- Born: July 20, 1936 Niagara Falls, New York, U.S.
- Died: March 27, 2026 (aged 89) Bryn Mawr, Pennsylvania, U.S.
- Education: Villanova University (Bachelor's Degree, 1958; Master's Degree) Duke University (Doctorate)
- Spouse: Letita Merino
- Children: 4
- Basketball career
- Position: NCAA Basketball referee
- Officiating career: 1986–2007

= Hank Nichols =

American basketball referee (1936–2026)

Henry Owen Nichols (July 20, 1936 – March 27, 2026) was an American college basketball referee and later supervisor of officials. In 2012, he was inducted as a member of the Naismith Memorial Basketball Hall of Fame. Nichols is also a member of the Philadelphia Big 5 Hall of Fame, Villanova Athletic Hall of Fame, the Philadelphia Athletic Hall of Fame, the Greater Buffalo Sports Hall of Fame, and the Pennsylvania Sports Hall of Fame. He officiated 10 National Collegiate Athletic Association (NCAA) Final Fours, a record six NCAA Men's Basketball National Championships, three NIT Finals, two Olympic Games and one European Championship. He was also the first official to work with both the NIT and NCAA Championship Basketball Finals in a single year, and the first National Coordinator of Officials. Since 2004, he has worked as an Umpire Observer for Major League Baseball.
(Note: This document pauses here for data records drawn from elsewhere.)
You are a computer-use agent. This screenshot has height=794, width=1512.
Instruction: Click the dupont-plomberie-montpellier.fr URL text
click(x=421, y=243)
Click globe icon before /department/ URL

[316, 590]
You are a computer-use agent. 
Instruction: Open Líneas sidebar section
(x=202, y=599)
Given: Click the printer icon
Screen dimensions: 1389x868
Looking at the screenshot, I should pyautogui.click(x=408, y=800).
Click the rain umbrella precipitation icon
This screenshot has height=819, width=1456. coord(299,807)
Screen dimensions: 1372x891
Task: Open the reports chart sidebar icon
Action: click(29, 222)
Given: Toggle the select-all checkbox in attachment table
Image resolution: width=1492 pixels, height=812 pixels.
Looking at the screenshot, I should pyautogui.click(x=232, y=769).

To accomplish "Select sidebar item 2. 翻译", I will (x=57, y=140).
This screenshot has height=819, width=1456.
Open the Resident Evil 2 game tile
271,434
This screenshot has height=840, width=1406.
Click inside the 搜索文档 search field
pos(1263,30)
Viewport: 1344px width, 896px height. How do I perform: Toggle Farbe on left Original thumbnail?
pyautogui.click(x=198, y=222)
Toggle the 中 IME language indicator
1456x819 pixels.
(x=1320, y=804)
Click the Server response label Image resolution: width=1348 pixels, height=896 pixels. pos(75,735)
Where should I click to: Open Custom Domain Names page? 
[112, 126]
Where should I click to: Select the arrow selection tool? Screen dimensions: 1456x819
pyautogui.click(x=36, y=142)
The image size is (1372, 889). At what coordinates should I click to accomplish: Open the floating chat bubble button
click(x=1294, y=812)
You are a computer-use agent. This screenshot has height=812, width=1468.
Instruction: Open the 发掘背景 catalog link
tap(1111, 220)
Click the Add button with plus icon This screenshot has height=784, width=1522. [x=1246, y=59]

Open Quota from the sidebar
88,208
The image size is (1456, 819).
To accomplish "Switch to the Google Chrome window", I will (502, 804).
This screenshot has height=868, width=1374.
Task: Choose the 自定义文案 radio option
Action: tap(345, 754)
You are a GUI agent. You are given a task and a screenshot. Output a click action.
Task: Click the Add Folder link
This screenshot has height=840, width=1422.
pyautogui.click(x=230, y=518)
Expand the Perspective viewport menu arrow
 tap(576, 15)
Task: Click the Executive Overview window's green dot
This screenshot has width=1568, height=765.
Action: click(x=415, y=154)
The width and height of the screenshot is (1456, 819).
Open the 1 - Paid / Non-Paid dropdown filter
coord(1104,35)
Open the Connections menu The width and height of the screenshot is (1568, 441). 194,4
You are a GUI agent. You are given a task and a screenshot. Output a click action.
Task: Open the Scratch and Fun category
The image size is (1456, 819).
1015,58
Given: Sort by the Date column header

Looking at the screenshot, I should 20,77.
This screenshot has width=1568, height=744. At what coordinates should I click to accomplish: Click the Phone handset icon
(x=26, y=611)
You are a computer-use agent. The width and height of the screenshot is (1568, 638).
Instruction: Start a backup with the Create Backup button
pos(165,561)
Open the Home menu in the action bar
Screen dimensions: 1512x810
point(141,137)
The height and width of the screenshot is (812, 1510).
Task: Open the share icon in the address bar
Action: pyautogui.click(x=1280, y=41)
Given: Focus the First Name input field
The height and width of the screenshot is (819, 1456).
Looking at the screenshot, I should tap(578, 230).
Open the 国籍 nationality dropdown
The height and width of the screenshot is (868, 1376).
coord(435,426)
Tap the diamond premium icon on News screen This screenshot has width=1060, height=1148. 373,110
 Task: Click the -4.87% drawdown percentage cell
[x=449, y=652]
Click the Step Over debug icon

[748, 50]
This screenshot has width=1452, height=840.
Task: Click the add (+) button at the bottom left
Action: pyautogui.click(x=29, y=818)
==Early life and education==
Nichols was born on July 20, 1936, in Niagara Falls, New York, where he grew up. In high school, he attended Bishop Duffy High and lettered in three sports. He earned a scholarship to Villanova University, where he played catcher. He also started on the freshman basketball team. In 1995 he was inducted into the Villanova Varsity Club Hall of Fame in the baseball category.

After graduation, Nichols spent two years in the Marine Corps, followed by three years playing minor league baseball in the Cincinnati Reds organization. In his last season (at age 27), he hit .330 as a player-manager in the Western Carolina League.

Nichols earned both bachelor's and master's degrees in education from Villanova, and in 1975 he received a doctorate in education administration from Duke University.
==Officiating career==
In the fall of 1969, while at Duke, Nichols started his officiating career with six freshman Atlantic Coast Conference (ACC) basketball games. He also began officiating varsity games in the ECAC and the ACC.

In 1974, Nichols worked his first NCAA tournament, the first of 13 in a row. That season, Nichols was one of the officials for the 1974 North Carolina State-Maryland ACC championship game. Nichols said that game was the best he ever worked, and NC State's David Thompson as the greatest player he officiated. NC State won the game in overtime, and went on to win the national championship. At the time only one team from each conference made the NCAA Tournament.

"I just remember getting out of everybody's way," Nichols said. "Those players were so good. We just kind of watched them. It was a magnificent game."

In 1975, Nichols worked the first of 10 Final Fours, and the first of six national championships. The championship game was John Wooden's final game as the head coach at UCLA.

In 1976, he officiated at the Olympic Games in Montreal, the first of two Olympic assignments. His second would come in 1984 in Los Angeles.

=== NCAA National Coordinator of Officials ===
In 1987, Nichols became the first NCAA coordinator of officials. He spent 22 years in that position. Nichols said, "the goal was to try to get guys across the country to officiate the same way, not have the ACC be different from the Big Ten and the Big Ten different from the Pac-10. We wanted to teach guys to ref better, to try to get them to be more consistent. We didn't want them to be another factor when teams played on the road. We wanted them to stand tall and figure out tough situations. I think a lot of that has been accomplished." While in this position, Nichols also was the secretary/editor of the Basketball Rules Committee from 1991 to 1997.

Nichols retired after the 2007–2008 season. He was replaced by John Adams.

== Teaching career ==
Nichols taught high school English for a few years in New York State. He was later a professor in the Department of Education and Human Services at Villanova University from 1970 until his retirement from the university in 2002, eventually becoming department chair. He taught courses there such as Psychology of Learning, Methods of Teaching, and Educational Planning, and supervised the student-teacher program.

==Personal life and death==
Nichols and his wife, Letitia Merino Nichols, had four children. He was Catholic.

Nichols died in Bryn Mawr, Pennsylvania, on March 27, 2026, at the age of 89.